By the time she started Karate, she was back in the workforce and putting time into karate was hard. She attended two to three times a week in the first two years and moved to four times a week closer to Black Belt. Her biggest obstacle was comparing herself to other people. She thought some of the other students were just progressing faster. “Mr. Rowe told me more than once that you are on your own Journey.” Jen says eventually she learned her biggest lesson which was to just keep coming back to class.
Jen, who turned 40 this year, has found friendships in her Karate classes as well as inspiration in other adults that came before her in the classes. Having the other women in the class with her made it a more full experience. She recalled that those relationships became her friendships outside of the dojo as well. Her friend Jen Aimone is the karate technician and totally gets that aspect of the arts. Melanie Moran seems to be more proficient in the flow of the katas. Jen prefers sparring. She says she never feared sparring, but she had times when she felt very challenged when she sparred with men, when she was around the Green Belt level. She said she didn’t feel scared, she just felt that she had so much to learn.
She said when she was sparring, she felt strong. Even if she did not win in a sparring match, she thought “what other woman is out here trying to punch someone”. Jen said she was angry at her cancer and the sparring gave her the best outlet for working through the anger. She also found the spirituality that she needed in her life. “There are the things you learn about, like perseverance and the other principles in the dojo. Then you start to live those concepts.” Jen knows she is always better when she comes back from a karate class.

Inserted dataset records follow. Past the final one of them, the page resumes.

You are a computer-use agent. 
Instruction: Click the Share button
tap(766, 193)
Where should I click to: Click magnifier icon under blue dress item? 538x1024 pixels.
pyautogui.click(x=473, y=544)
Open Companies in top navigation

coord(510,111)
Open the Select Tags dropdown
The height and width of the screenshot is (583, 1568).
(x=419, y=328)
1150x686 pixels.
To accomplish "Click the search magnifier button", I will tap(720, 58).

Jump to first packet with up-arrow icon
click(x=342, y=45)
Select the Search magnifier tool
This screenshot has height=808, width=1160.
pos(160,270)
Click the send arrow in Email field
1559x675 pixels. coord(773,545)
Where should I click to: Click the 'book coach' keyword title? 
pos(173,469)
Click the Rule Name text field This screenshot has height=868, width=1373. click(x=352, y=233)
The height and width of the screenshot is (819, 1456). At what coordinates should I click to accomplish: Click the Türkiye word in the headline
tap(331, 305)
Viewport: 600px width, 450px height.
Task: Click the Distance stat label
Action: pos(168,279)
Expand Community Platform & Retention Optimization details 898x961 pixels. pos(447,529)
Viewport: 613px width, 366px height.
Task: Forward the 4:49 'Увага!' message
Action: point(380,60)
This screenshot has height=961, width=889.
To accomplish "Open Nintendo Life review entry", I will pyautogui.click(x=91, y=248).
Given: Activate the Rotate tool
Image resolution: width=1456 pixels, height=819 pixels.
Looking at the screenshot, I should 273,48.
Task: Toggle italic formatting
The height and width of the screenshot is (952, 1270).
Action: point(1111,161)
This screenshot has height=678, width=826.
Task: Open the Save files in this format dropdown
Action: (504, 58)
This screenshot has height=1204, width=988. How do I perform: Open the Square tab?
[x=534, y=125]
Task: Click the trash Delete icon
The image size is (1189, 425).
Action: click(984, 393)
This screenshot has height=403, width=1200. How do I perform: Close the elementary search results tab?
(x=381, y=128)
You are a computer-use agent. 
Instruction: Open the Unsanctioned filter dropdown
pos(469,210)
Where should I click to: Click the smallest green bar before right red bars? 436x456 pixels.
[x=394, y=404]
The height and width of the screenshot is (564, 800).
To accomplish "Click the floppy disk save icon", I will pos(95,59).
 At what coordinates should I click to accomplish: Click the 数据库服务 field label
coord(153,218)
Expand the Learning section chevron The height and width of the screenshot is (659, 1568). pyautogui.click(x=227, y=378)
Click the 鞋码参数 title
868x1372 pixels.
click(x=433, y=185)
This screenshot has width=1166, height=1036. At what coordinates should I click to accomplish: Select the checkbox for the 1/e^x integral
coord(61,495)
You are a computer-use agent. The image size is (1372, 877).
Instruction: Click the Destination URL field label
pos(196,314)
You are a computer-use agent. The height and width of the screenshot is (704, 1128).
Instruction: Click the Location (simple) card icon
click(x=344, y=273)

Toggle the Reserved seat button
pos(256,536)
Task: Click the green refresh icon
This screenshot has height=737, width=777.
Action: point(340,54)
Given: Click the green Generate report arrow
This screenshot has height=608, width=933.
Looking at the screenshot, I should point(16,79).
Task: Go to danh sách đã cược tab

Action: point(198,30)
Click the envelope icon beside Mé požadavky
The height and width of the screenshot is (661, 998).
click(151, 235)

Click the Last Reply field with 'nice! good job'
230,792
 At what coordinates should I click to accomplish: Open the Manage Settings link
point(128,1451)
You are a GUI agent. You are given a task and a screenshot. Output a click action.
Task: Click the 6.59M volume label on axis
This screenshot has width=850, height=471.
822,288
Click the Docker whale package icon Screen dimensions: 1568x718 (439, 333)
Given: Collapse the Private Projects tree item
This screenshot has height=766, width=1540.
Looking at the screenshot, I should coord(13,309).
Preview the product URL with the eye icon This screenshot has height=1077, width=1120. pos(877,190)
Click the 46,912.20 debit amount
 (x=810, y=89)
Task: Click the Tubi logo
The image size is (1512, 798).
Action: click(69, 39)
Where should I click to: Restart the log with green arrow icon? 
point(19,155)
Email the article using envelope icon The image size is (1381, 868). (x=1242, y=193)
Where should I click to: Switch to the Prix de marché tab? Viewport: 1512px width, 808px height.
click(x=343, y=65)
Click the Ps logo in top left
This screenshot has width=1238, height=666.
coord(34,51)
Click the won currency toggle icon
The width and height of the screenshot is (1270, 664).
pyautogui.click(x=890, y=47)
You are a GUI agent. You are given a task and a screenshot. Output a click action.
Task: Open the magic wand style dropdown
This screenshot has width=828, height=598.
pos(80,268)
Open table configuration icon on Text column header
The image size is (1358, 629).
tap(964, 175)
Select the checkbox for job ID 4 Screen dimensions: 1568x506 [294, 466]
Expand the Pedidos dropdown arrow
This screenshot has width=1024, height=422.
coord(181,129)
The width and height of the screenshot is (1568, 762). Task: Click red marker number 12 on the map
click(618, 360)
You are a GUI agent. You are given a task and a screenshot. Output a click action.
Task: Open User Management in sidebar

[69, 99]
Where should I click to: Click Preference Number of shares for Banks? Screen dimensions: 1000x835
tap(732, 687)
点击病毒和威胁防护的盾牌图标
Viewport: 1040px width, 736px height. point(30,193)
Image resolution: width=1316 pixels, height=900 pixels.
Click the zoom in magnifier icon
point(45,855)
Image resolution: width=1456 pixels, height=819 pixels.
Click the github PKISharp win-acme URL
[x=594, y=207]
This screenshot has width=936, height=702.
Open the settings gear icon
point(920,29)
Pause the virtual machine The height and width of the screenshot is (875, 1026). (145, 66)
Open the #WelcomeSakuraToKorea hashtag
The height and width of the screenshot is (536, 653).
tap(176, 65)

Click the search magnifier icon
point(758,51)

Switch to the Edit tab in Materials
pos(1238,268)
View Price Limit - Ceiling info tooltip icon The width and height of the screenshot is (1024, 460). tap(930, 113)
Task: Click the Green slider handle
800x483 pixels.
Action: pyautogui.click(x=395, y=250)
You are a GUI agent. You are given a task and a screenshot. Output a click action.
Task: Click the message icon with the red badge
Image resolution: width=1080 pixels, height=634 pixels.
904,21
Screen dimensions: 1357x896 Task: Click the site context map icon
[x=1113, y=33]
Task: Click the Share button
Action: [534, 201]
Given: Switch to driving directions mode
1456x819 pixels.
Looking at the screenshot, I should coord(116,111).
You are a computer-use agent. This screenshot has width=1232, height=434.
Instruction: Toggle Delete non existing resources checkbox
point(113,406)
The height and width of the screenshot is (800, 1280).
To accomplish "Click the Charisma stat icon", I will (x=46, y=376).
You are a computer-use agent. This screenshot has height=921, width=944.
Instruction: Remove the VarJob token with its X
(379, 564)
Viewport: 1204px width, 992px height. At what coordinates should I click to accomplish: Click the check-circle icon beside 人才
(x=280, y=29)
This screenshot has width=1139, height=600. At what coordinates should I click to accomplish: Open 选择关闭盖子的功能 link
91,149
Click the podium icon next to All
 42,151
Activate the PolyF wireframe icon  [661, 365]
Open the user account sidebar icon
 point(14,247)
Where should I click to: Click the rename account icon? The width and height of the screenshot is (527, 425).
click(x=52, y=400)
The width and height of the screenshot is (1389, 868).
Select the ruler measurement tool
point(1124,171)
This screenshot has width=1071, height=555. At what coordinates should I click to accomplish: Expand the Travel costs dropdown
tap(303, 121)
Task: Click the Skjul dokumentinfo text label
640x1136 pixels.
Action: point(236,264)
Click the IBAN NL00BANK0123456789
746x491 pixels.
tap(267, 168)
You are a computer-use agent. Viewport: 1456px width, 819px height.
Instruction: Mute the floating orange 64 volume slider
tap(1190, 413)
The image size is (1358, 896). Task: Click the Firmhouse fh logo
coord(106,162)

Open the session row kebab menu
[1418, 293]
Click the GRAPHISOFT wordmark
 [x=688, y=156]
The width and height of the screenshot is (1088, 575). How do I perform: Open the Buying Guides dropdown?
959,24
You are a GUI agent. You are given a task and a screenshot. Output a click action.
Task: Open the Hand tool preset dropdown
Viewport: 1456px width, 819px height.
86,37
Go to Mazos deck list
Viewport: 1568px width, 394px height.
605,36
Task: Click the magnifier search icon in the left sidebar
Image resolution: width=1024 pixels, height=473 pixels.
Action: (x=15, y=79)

Jen has found her inspirations in many people in the dojo. “Ms. Melissa Bauguss is one of our teachers and she inspires me now.” Mrs. Amanda Rowe inspired her when Jen was in her early days in Karate. Jen says, when Amanda was testing for Black Belt, “something flipped in her and she turned into something amazing.” Jen expressed that she did not think she could be a Black Belt at first. “But Mrs. Rowe was so phenomenal when she was testing. She looked so polished and fierce when she was testing for Black Belt and she had not started out that way.” Jen decided if Amanda Rowe could make that transition and get to look like that, then Jen could do it too. Jen Spragins made it to Black Belt in January of 2015.